Wednesday, 01 de May de 2024 ISSN 1519-7670 - Ano 24 - nº 1285

O câncer em metástase do jornalismo

Convencionou-se chamar de sensacionalismo o “uso e efeito de assuntos sensacionais, capazes de causar impacto, de chocar a opinião pública, sem que haja qualquer preocupação com a veracidade” (dicionário eletrônico Houaiss). E não é somente isso. O sensacionalismo assumiu papel imprescindível na imprensa mundial quando os fatos passaram a ser menos importantes que o impacto causado por eles. A propagação dos acontecimentos ganhou como requintes o impacto, o alarde e o desespero. Parece não haver mais remédio e contenções para esta enfermidade visceral e infecciosa que ameaça o verdadeiro jornalismo, mascarada de defensoria pública, mas revestida de uma hipocrisia sem igual, repouso ignóbil do interesse por altos níveis de audiência.

Não é possível contar quantos programas de rádio e televisão neste país ocupam seus horários, baseados na figura de um apresentador, jornalista ou não, utilizando-se das formas mais grotescas e vis para manter uma audiência maculada de sangue, assassinatos, miséria, falsa preocupação, propagação do caos. Assim vivem os sensacionalistas. A eles não incomoda o fato de mostrar sangue ao meio-dia na TV, não lhes atormenta a consciência usufruir de um mendigo em deplorável estado de miséria para exibir em cores fulgurantes sua reabilitação através do programa; para os sensacionalistas, a dor deve ser exibida sem anestésico, a morte sem disfarce e brutal, o sofrimento explícito da tela para os olhos dos telespectadores.

Isso não é problema apenas do jornalismo brasileiro. Pelo mundo há casos inacreditáveis do que se pode fazer para alcançar a atenção do público. Mas no Brasil o que surpreende é a audácia desmedida dos sensacionalistas ao cobrirem um acontecimento. Não faz muito tempo, uma jornalista de São Paulo conseguiu conversar com um sequestrador no cativeiro através de celular; na Bahia, ao meio-dia – é preciso selecionar com cuidado os canais de televisão para não se assustar ou perder a fome diante da ostentação de cadáveres e poças de sangue; o horário do final da tarde se transformou em espaço ideal para os programas policiais que, se por um lado desempenham o importante serviço de procura a criminosos, por outro reavivam a descrença no Estado de Direito, nas autoridades, disseminando o caos final da sociedade.

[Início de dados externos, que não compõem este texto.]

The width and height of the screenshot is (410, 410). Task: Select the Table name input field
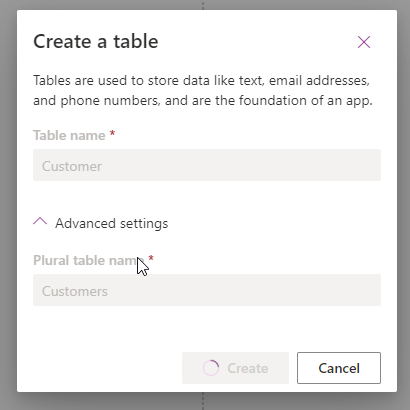pyautogui.click(x=207, y=165)
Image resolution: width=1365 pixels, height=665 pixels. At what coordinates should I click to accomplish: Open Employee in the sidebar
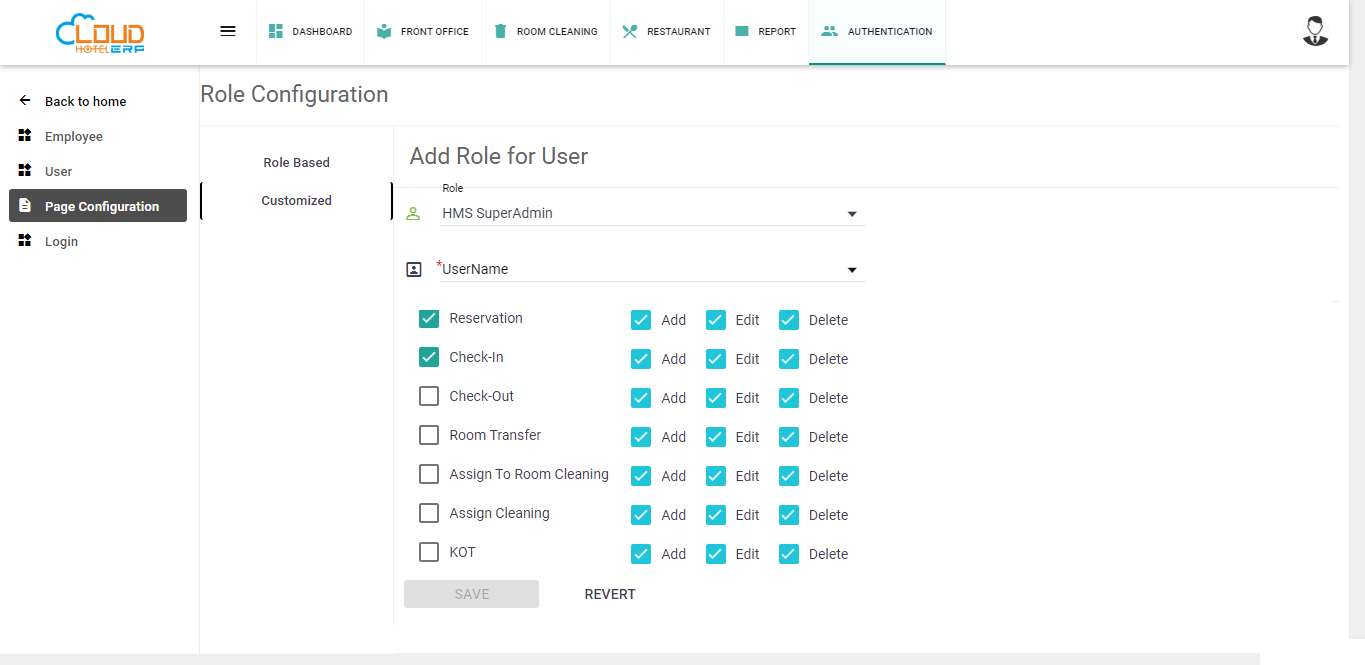point(74,137)
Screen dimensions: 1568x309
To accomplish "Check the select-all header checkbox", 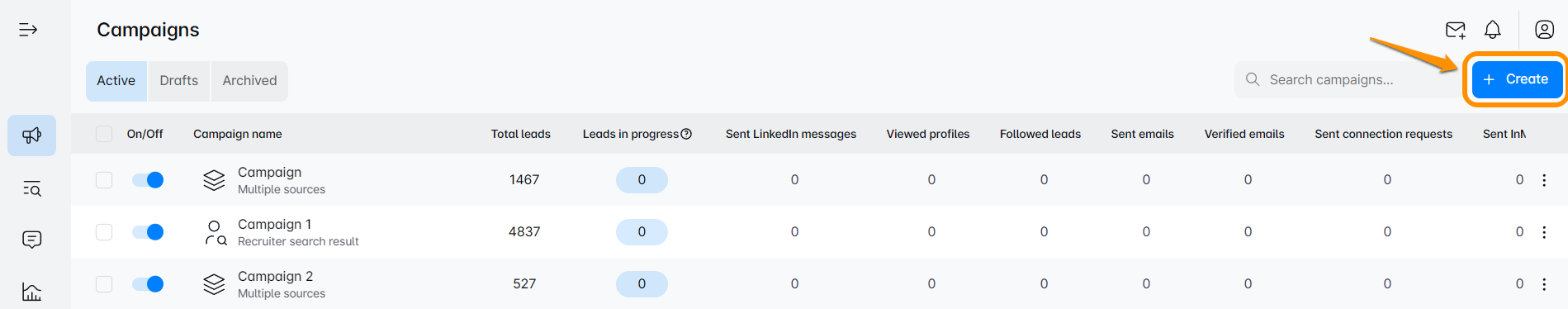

Indiferença do senso crítico

Ater-se aos fatos. Este é um principio louvável do jornalista que dimensiona o impacto de acordo com o acontecimento, desconsiderando qualquer propagação excedente ao assunto e evitando exasperações que comprometeriam a cobertura imparcial e veraz da situação. Isto não tem acontecido e preocupa. Basta acontecer um evento de grande choque, como em Santa Maria, RS, para surgirem, dos mais recônditos poços do esquecimento – numa ascensão propulsada pela intensidade da dor nacional –, aqueles mesmos jornalistas que outrora falavam sem ânimo dos assassinatos e notícias de segunda e terceira escala do agendamento.

O câncer em metástase, para os animais, é a eminência da morte. Dizer que o jornalismo verdadeiro está à beira da morte consiste um sensacionalismo execrável, além do que não seria justo punir com a mesma palavra os honrados jornalistas desta terra, ainda que a situação não seja favorável. Mas percebendo como se multiplicam esses programas no rádio, na TV e inclusive nos jornais, o panorama começa a assustar. Enquanto o senso crítico estiver mergulhado na indiferença causada pelo sensacionalismo, ferindo de morte a razão e a consciência dos consumidores de notícias no Brasil, a enfermidade continuará se espalhando até um ponto crucial definido pelo abandono dessa funesta prática ou pela sua manutenção – ponto final de uma história chamada jornalismo-verdade.